# Ever wonder how many watts it takes to power light bulbs and appliances? In english



## budgetprepp-n (Apr 7, 2013)

As some of you know I'm setting up a small solar system. I have been thinking about getting an inverter to run
some small appliances. So I went to some solar websites to ask a few question about how many amps it takes
it takes to run some simple appliances. Boy,, The answers were really confusing I heard about Absorb voltage,
Hominal AC frequency (HZ), AWG4's, VMP's and a host of others. So I bought a really cool gadget called 
A-KILL-WATT. You plug it into the wall plug your appliances into the meter and it shows Watts. Simple.
I like simple,, I also got one of the last parts I need for my solar setup (but the cord is too short) and it
shows how many amps it takes to run 12 volt dc stuff. All I had was lights so that what I used and I know the
formula for converting to watts AMPS X VOLTS = WATTS. They call that axv=w and I had a heck of a time 
finding someone on the sights to explain what -axv=w- stood for. Those guy have been watching to much 
Star Trek or something. I am willing to bet some of you are having the same problem finding information 
also. So here are my findings in plane ******* english.

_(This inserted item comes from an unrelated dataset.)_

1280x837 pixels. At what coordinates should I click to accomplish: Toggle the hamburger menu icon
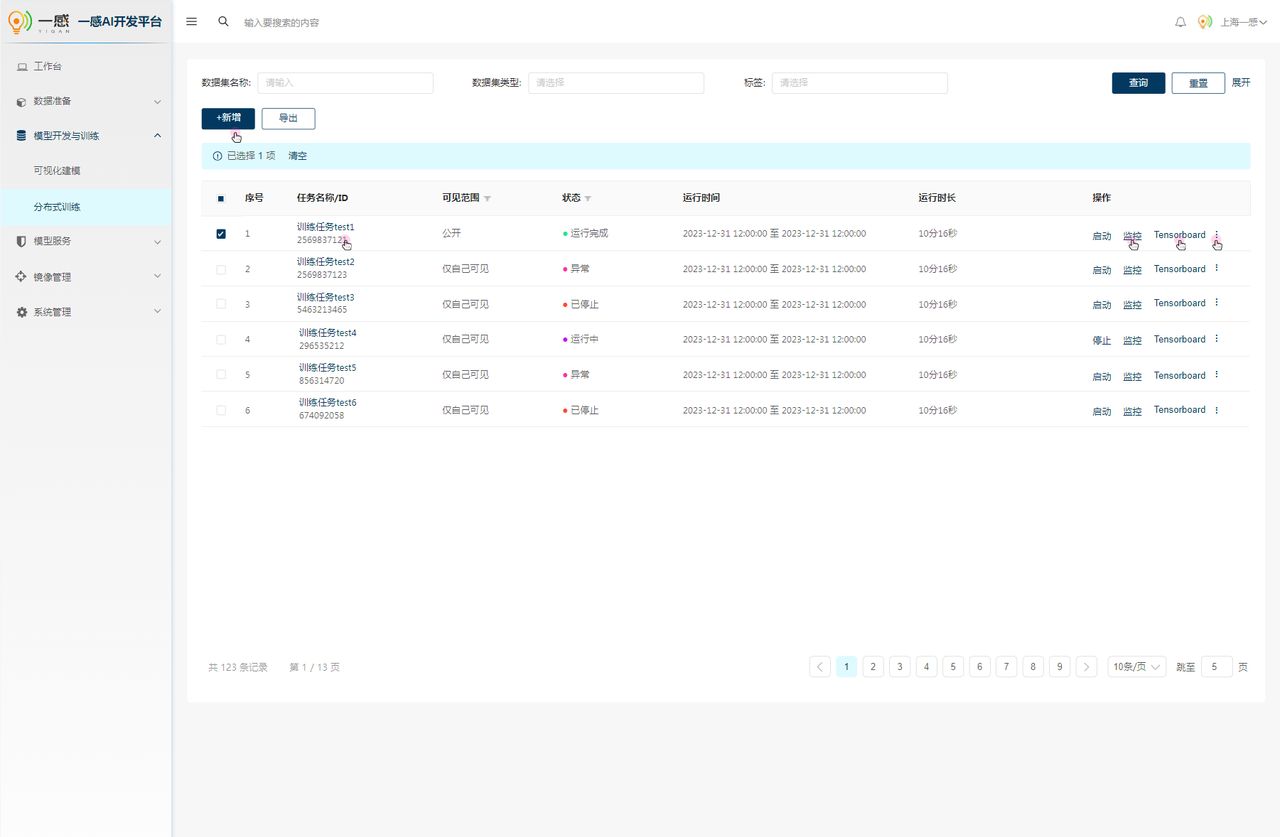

Some appliances take more watts when you first turn them on until they warm up or something
So I'm listing startup amps also.---some don't do this
.....................Watts...................Watts...........................................................................................
..................startup..............after warm up...................................................................................
Refrigerator...1190........................248..........................................................................................
Flat screen TV 89...........................40..........................................................................................
toaster..........850.........................850.........................................................................................
100 watt light bulb.........................103........................................................................................
energy saving bulb..........................39..........................................................................................
microwave oven..1480.....................1480......................................................................................

If you need to know amps wxv=a or as we would say the real world "watts x volts = amps"
This what the watt meter looks like



The control panel for the solar setup only shows how many amps it takes to run a 12 volt item so I tested
some 12 volt bulbs. I didn't see any surg when first turning them on.
These are the bulbs I tested (the 5 on the left only)

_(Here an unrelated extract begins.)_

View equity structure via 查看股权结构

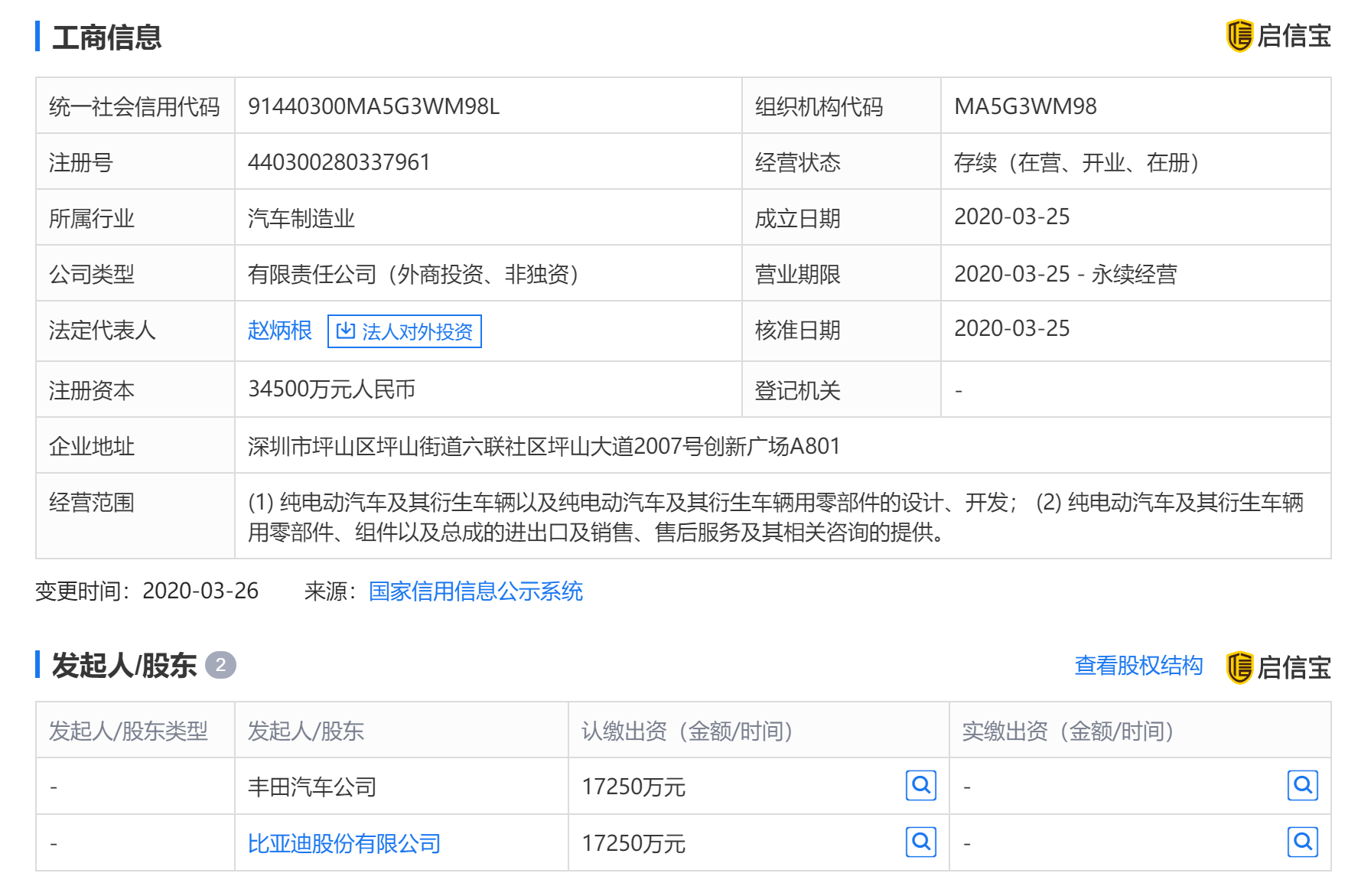click(x=1138, y=666)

From left to right,,,,,,,,,need to know the watts? amps divided by volts = watts 
...........................AMPS.................................................................................................................
120 smd (super bright) 0.4...............................................................................................................
1156 automotive bulb 1.3...............................................................................................................
large LED (120 I think) 0.3...............................................................................................................
8 SMD ..................... 0.1...............had problems getting a reading on this one..to small of watts maybe?...
13 SMD...................... 0.1.............................................................................................................

Notes: The 120 SMD bulb is much brighter than the large led............................................................... 
The 13 SMD was about the same brightness as the large LED..................................................................
The 1156 automotive bulb was the dimmest compared to the 120 LED or 120 SMD but used the most juice....

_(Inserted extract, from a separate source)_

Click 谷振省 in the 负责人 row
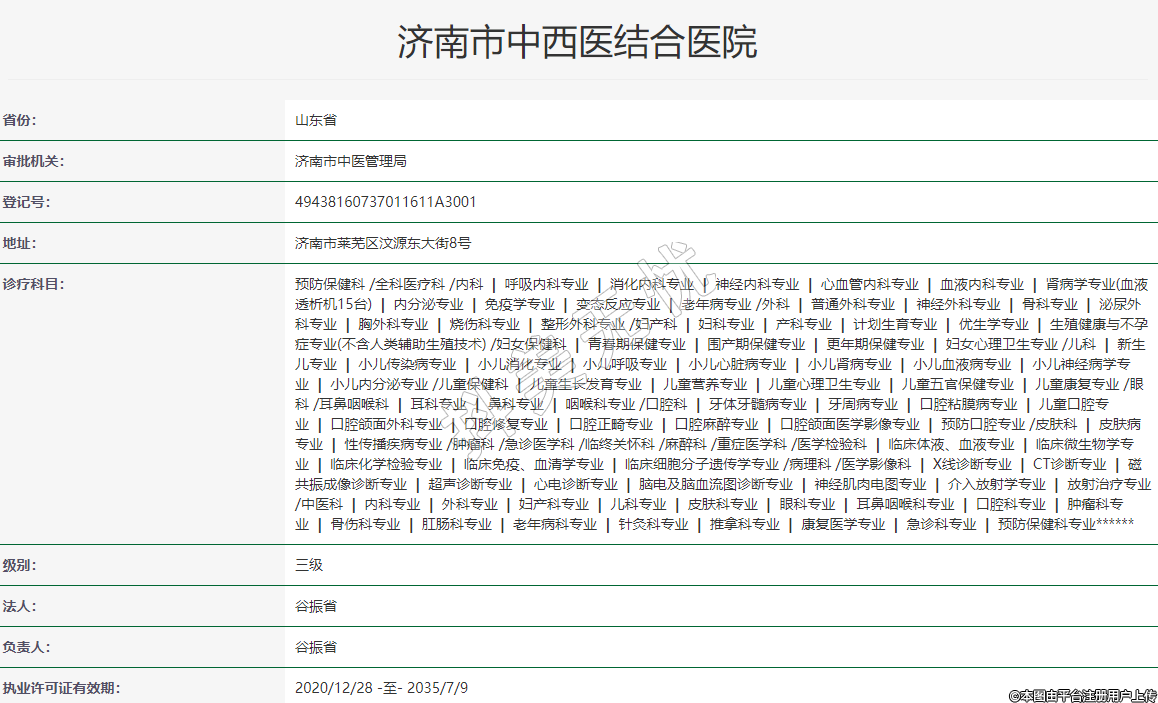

I been experimenting with the lights and the SMD and the LED have a harsh sharp light and that's fine if you just need light. But,,, Some of my light fixtures take two bulbs. If I use 1 LED and 1 SMD the mixture makes a
very nice light for reading or whatever. Almost like sunlight.

I found the formulas on a solar website I think they are right but I can be sure.
the numbers on the SMD and LED bulbs refers to how many LEDs or SMDs the bulb has.

If you have any questions just ask. I hope this thread helps someone with questions about this stuff.


----------



## Ripon (Dec 22, 2012)

I did work for a solar out fit selling home based systems two years ago for a little while. The one thing that was most intriguing was the information available on our electric bills that most people don't notice or pay attention too. The one stat that really dictates what the best solar system might be for a home is the least amount of power used in a day. Most people simply don't need a bigger system than that for selling excess power back to the utility is a joke of a return on investment. Considering permits, panels, inverters et all its just stupid to overbuild a system thinking you'll get rich selling the power company juice at .04/05 cents a kilowat hour. Now for those of us in many CA territories the utilities charge a peak amount for "excess" usage they consider over the norm - a figure they routinely reduce. (not in price but in usage). The cost of juice for peak periods can reach .50 a kilowatt hour (yes over 50 cents). Solar can produce power at about .22/.25 a kilowatt hour. So for those folks its really a no brainer.


----------



## budgetprepp-n (Apr 7, 2013)

If I was a prepper without a solar system I would still pick up a few of the SMD bulbs-They will run a long time on just a car battery.
and maybe even a cheap solar 12 volt car battery charger from Harbor freight?


----------



## Montana Rancher (Mar 4, 2013)

Ripon said:


> I did work for a solar out fit selling home based systems two years ago for a little while. The one thing that was most intriguing was the information available on our electric bills that most people don't notice or pay attention too. The one stat that really dictates what the best solar system might be for a home is the least amount of power used in a day. Most people simply don't need a bigger system than that for selling excess power back to the utility is a joke of a return on investment. Considering permits, panels, inverters et all its just stupid to overbuild a system thinking you'll get rich selling the power company juice at .04/05 cents a kilowat hour. Now for those of us in many CA territories the utilities charge a peak amount for "excess" usage they consider over the norm - a figure they routinely reduce. (not in price but in usage). The cost of juice for peak periods can reach .50 a kilowatt hour (yes over 50 cents). Solar can produce power at about .22/.25 a kilowatt hour. So for those folks its really a no brainer.


Good info

The reason to grid tie is to get the 40% tax credit on your solar system


----------



## PaulS (Mar 11, 2013)

To get the most return don't use your system (but let it generate power) during peak hours with no load because that is when electricity costs more. Let the power company have that time and use their power and your system power during off-peak hours.
I don't believe that PV is a viable prepping tool any more than a windmill is because both are items that advertise that you have something other want. It is a great way to live now but after SHTF it is more of a detriment than an asset.


----------



## Hardknocks24 (Nov 8, 2012)

Somebody knows the ohm law yeah!!!!


----------



## PaulS (Mar 11, 2013)

budgetprepp-n said:


> As some of you know I'm setting up a small solar system. I have been thinking about getting an inverter to run
> some small appliances. So I went to some solar websites to ask a few question about how many amps it takes
> it takes to run some simple appliances. Boy,, The answers were really confusing I heard about Absorb voltage,
> Hominal AC frequency (HZ), AWG4's, VMP's and a host of others. So I bought a really cool gadget called
> ...


Actually it is amps x volts = watts; If you know the watts and the voltage then watts / volts = amps


----------